LA Observed file photo
On the day after Tuesday's sleepy city election, everyone seems to be suddenly concerned that almost no one votes in Los Angeles races anymore. The participation rate on Tuesday was under 9 percent of registered voters, pending the final count. Sure, it was an off-year election — no citywide offices on the ballot, and no real races in most City Council districts — but even the supposedly hot contests passed largely unnoticed and undiscussed by most Angelenos. Stories on the topic were written today by the LA Times (several), the Washington Post, the Daily News and LA Weekly — "LA elections are starting to resemble the meetings of a ham radio society, where the top issue on each month's agenda is how to attract new members to the ham radio society," Gene Maddaus writes. The topic was also discussed by Take Two and Larry Mantle on KPCC and by Warren Olney on KCRW. The segment with Olney on "Which Way, LA?" included Alice Walton, the former City Hall reporter for KPCC, making her first appearance (I believe) on KCRW since leaving for the LA Times, where she aggregates the morning newsletter for the California section.
Lots of words expended, but the bottom line appears to be that nobody knows nuthin' about why people in LA (and elsewhere across the U.S.) aren't voting in local elections, or whether getting them to vote would actually change any outcomes or the direction of local politics.
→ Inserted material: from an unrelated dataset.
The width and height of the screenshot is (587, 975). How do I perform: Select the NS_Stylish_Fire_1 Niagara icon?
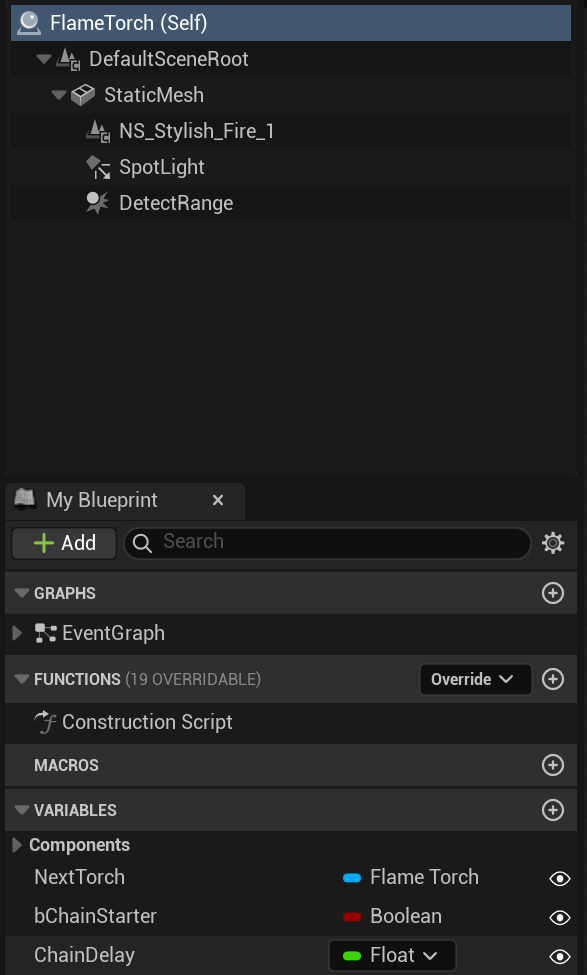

The Times' David Zahniser and Catherine Saillant also did a piece on how sweet a day it was for City Council President Herb Wesson. He had a third of the voters in his own district vote against him, but otherwise his week has gone well. His candidates won and, due to the measures he backed that change the city election year, he gets an extra 18 months in office before terming out — an extension that will keep him employed until Mark Ridley-Thomas is termed off the Board of Supervisors, creating a possible opening for Wesson.
For Wesson, the accomplishments didn't stop there…
The veteran political operative helped one close ally, Councilman Jose Huizar, overcome a challenge from former county Supervisor Gloria Molina. He also assisted Marqueece Harris-Dawson, a nonprofit executive who handily won an open council seat in South Los Angeles.
For Wesson, it gets sweeter: Harris-Dawson will replace Bernard C. Parks, Wesson's sharp-tongued critic on the council.
That clean sweep leaves Wesson, whose district stretches from Crenshaw to Koreatown, in "a very privileged position," said Jaime Regalado, emeritus professor of political science at Cal State Los Angeles.
"He was a strong council president before, but he's way above that now," Regalado said.